In the recent drive for higher integration and operating speeds in LSI devices, it is desired to miniaturize the pattern rule. Great efforts have been devoted for the development of the micropatterning technology using deep-ultraviolet (deep-UV) or vacuum-ultraviolet (VUV) lithography. The photolithography using KrF excimer laser (wavelength 248 nm) as the light source has already established the main role in the commercial manufacture of semiconductor devices. The photolithography using ArF excimer laser (wavelength 193 nm) has commenced commercial manufacture as the advanced microprocessing process. In the ArF excimer laser lithography, a further improvement in resist material performance is strongly demanded to enable a further extension of resolution, partially because the succeeding technology remains uncertain. Efforts have also been made on the development of the immersion lithography designed to extend the resolution by interposing a high refractive index liquid between a resist coating and a projection lens, and a resist material suited for the immersion lithography is thus needed.
The requisite properties for the resist materials adapted for the ArF excimer laser lithography include transparency at wavelength 193 nm and dry etch resistance. Resist materials comprising as a base resin poly(meth)acrylic acid derivatives having bulky acid-labile protective groups as typified by 2-ethyl-2-adamantyl and 2-methyl-2-adamantyl groups were proposed as having both the properties (JP-A 9-73173 and JP-A 9-90637). Since then, a variety of materials have been proposed. Most of them commonly use resins having a highly transparent main chain and a carboxylic acid moiety protected with a bulky tertiary alkyl group.

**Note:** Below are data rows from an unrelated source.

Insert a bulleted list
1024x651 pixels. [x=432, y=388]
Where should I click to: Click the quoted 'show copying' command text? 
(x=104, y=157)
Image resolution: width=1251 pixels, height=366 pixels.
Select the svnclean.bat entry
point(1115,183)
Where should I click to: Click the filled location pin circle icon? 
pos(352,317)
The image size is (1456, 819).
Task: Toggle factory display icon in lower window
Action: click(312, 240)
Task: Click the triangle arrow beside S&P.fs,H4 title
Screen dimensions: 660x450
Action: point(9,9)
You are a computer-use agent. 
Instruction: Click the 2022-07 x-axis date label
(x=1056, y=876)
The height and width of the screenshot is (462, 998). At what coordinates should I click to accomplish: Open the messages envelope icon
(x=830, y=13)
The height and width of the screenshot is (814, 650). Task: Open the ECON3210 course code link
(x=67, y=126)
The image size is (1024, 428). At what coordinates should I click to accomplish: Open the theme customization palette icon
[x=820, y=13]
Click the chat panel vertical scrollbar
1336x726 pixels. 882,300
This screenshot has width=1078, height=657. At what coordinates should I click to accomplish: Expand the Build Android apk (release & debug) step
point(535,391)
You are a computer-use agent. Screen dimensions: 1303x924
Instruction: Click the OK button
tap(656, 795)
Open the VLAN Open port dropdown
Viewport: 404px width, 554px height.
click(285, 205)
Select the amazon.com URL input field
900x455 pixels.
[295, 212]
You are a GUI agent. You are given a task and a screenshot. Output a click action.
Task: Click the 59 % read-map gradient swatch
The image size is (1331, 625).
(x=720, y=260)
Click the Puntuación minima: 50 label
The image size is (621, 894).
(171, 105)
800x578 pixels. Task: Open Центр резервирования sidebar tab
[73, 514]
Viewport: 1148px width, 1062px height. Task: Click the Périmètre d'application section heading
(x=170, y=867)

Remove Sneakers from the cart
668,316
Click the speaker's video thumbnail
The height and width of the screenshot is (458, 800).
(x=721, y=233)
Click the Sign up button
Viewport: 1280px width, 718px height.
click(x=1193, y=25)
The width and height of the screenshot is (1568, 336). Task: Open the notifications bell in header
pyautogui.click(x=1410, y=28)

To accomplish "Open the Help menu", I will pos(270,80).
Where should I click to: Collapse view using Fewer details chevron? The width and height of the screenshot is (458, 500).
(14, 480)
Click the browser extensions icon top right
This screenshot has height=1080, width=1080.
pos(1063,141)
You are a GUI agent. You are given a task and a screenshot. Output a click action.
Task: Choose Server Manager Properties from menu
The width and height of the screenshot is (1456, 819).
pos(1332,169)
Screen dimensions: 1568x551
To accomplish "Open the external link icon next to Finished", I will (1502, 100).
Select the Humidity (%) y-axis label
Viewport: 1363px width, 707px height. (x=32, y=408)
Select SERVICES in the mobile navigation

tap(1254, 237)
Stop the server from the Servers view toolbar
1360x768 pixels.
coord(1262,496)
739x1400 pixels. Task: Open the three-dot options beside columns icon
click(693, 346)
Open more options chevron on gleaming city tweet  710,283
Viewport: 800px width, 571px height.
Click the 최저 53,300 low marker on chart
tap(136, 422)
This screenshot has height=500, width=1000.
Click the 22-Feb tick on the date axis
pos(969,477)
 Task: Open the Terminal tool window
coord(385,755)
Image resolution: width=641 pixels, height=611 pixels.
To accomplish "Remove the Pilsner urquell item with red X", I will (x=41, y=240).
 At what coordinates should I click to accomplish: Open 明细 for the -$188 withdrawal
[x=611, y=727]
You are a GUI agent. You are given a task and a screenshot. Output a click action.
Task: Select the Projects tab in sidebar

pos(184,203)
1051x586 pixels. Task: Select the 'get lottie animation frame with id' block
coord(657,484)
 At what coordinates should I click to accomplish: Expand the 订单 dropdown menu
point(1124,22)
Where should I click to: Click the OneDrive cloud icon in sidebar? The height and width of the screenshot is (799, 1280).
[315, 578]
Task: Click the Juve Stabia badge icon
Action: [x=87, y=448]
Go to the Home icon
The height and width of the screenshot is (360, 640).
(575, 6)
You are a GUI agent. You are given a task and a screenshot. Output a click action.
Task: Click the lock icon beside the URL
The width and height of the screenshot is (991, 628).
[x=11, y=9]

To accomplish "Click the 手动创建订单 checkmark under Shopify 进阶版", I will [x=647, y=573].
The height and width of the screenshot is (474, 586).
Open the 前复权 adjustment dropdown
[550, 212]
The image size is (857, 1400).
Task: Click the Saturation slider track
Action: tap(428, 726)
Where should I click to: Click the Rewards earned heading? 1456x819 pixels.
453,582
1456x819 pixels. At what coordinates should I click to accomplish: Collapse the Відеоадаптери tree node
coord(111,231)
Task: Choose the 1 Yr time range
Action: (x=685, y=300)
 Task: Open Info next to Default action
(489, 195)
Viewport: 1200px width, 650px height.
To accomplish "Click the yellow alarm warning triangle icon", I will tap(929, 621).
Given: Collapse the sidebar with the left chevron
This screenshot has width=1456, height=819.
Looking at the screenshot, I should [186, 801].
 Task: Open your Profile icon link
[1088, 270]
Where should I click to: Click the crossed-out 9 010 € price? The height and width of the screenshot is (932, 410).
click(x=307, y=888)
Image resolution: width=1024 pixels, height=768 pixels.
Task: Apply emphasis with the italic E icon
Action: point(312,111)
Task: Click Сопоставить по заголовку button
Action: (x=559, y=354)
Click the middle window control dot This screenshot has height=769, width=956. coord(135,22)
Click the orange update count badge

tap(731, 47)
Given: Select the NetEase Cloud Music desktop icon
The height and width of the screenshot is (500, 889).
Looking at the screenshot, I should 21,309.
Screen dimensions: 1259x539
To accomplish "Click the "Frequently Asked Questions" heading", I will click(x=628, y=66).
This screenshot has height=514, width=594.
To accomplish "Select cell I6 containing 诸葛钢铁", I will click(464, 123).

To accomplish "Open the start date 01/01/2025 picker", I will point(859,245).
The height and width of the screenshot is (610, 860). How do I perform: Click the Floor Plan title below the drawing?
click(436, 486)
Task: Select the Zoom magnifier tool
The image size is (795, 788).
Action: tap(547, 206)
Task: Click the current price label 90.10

While the prior art resist materials for the ArF excimer laser lithography suffer from several problems, a decline of resolution by over-diffusion of the acid generated by the photoacid generator is a serious problem. In the ArF excimer laser lithography, the acid generated upon exposure triggers deprotection reaction on the base resin which proceeds during heat treatment following exposure (post-exposure bake or PEB). Movement or diffusion of the acid occurs during PEB. Since chemically amplified resist materials depends on the function of the acid to act as a catalyst to promote deprotection reaction, moderate acid movement is necessary. However, acid movement degrades an optical image, indicating that excess acid movement detracts from resolution. To comply with the outstanding demands for a further size reduction in the ArF excimer laser lithography including and a higher resolution due to a good command of the immersion lithography, there is a need for a resist material featuring controlled acid movement and higher resolution capability.